**Work task**
From the line with "This screenshot has width=2324, height=1416." through the final line of the entries below, write out each line exactly and nothing else.

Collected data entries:
-=-=-=-=-

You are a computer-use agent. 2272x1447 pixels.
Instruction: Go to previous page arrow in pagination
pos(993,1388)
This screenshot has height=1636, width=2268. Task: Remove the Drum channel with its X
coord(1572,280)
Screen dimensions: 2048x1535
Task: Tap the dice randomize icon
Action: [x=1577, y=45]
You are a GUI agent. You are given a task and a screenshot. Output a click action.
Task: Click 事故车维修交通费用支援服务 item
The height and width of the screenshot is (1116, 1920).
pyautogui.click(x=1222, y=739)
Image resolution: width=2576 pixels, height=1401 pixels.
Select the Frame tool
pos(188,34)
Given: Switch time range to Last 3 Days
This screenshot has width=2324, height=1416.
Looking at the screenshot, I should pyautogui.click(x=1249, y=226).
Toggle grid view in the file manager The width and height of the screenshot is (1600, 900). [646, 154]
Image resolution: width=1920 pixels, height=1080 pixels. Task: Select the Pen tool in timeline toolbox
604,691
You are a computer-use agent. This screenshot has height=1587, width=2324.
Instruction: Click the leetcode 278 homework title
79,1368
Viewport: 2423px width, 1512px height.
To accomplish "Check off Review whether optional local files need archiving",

-=-=-=-=-

**The answer**
This screenshot has width=2324, height=1416.
Looking at the screenshot, I should pyautogui.click(x=1249, y=226).
Toggle grid view in the file manager The width and height of the screenshot is (1600, 900). [646, 154]
Image resolution: width=1920 pixels, height=1080 pixels. Task: Select the Pen tool in timeline toolbox
604,691
You are a computer-use agent. This screenshot has height=1587, width=2324.
Instruction: Click the leetcode 278 homework title
79,1368
Viewport: 2423px width, 1512px height.
To accomplish "Check off Review whether optional local files need archiving",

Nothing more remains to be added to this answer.